Mr Justice Lavender considered a number of authorities in support of each party's position and ultimately came down in favour of Ms Gray. In doing so he followed the approach of the European Court of Justice in Webb v Webb C-294/92  3 All ER 911, concerning a claim by a father for a declaration that his son held a flat in France on trust for the father.
In Webb the court held that Article 24(1) did not apply, stating that "the immovable nature of the property held in trust and its location are irrelevant to the issues to be determined in the main proceedings which would have been the same if the dispute had concerned a flat situated in the United Kingdom or a yacht".
Other cases, which took a different approach to Webb, were distinguished, with Mr Justice Lavender highlighting that Ms Gray was not seeking an order for sale, nor an order to give effect to her existing interest in the property, but rather determination of whether Mr Hurley's interest in the property was held on trust for her.

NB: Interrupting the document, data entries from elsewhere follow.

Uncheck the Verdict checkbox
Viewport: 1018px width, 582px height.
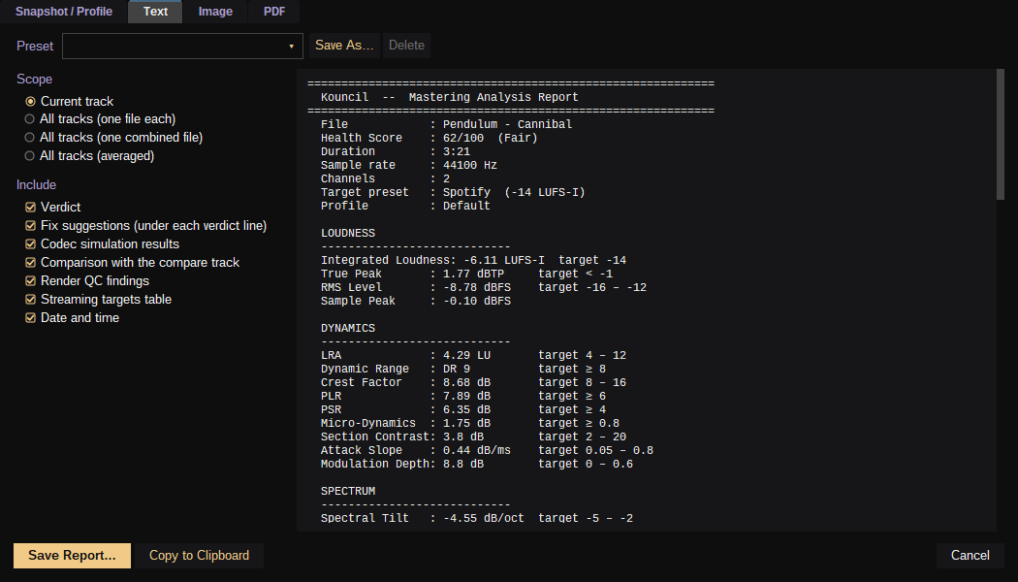coord(30,208)
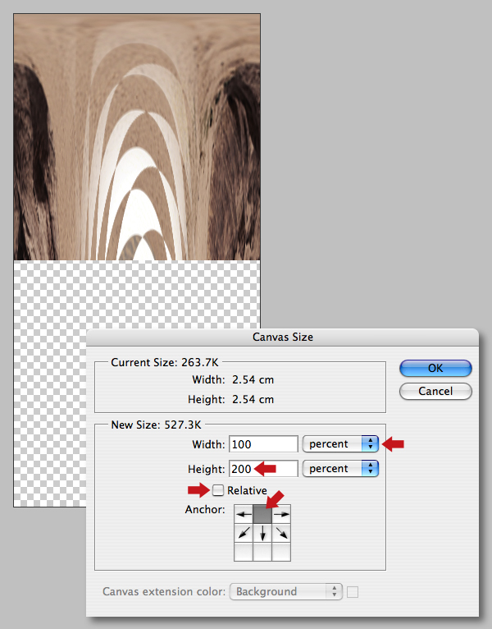
Task: Select the top-left anchor arrow
Action: (244, 514)

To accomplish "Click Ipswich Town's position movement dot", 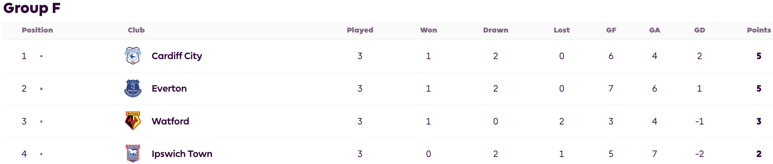I will tap(41, 154).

So, where a party to a non-marital relationship seeks a determination by the English court in respect of the ownership of a foreign property, particular consideration will need to be given to how the claim is put and what relief is sought, and the specific facts will need to be carefully considered under Mr Justice Lavender's detailed analysis at paragraphs 116 – 130 of the judgment.
Mr Justice Lavender then went on to consider Mr Hurley's domicile. Family practitioners should note that the test for domicile used for the purposes of the Judgment Regulation is set out in the Civil Jurisdiction and Judgements Order 2001 (SI 2001/3929), which provides that an individual is domiciled in a state only if he is resident there and the nature and circumstances of his residence indicate that he has a substantial connection with that state. This differs from the common law test for domicile which applies when considering the court's jurisdiction in respect of matrimonial proceedings under Brussels II Revised or the Domicile and Matrimonial Proceedings Act 1973. In particular, under the test applicable under the Judgments Regulation, it is not possible to be domiciled in a state without being resident there.

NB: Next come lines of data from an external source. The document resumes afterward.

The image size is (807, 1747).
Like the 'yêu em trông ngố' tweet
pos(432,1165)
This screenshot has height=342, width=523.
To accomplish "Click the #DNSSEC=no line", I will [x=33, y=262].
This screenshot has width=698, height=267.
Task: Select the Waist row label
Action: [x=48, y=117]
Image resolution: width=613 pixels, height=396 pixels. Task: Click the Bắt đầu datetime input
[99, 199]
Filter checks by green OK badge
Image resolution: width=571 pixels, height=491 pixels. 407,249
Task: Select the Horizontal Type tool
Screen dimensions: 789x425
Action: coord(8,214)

Mr Justice Lavender found that Mr Hurley had ceased to be resident, and therefore ceased to be domiciled, in England in January 2019. However, Mr Hurley did not return to New Zealand until after Ms Gray's claim was issued on 26th March 2019 (he appears to have been travelling in the interim). As a result he was not resident, and therefore not domiciled, in New Zealand at that point. The Judge accepted Ms Gray's argument that the Judgment Regulation should be read as providing that, in circumstances where the court is unable to identify the defendant's place of domicile, and has no firm evidence to support the conclusion that the defendant is domiciled outside the EU, the court of the last known domicile has jurisdiction. At the time Ms Hurley's claim was issued, England was Mr Hurley's last known domicile. The court therefore had jurisdiction to hear the matter.
As Mr Justice Lavender had concluded that the court had jurisdiction under the Judgments Regulation, Ms Gray's alternative claim under the common law rules was redundant. Nevertheless, the judge considered the claim and again found in Ms Gray's favour, holding that there was a serious issue to be tried on the merits of the claim save for one aspect of it, that it fell within one of the relevant paragraphs of CPR Practice Direction 6B para 3.1, and that England was the appropriate forum in which to hear the case.
If Ms Gray and Mr Hurley cannot now settle their dispute, it seems likely that we will hear more of them in due course as the court proceeds to consider the substance of Ms Gray's claims.
The judgment is a useful reminder of the jurisdiction regime which applies to civil cases (at least pending Brexit) and the type of issues which are likely to arise when jurisdiction for a case concerning the property rights of unmarried partners falls to be considered.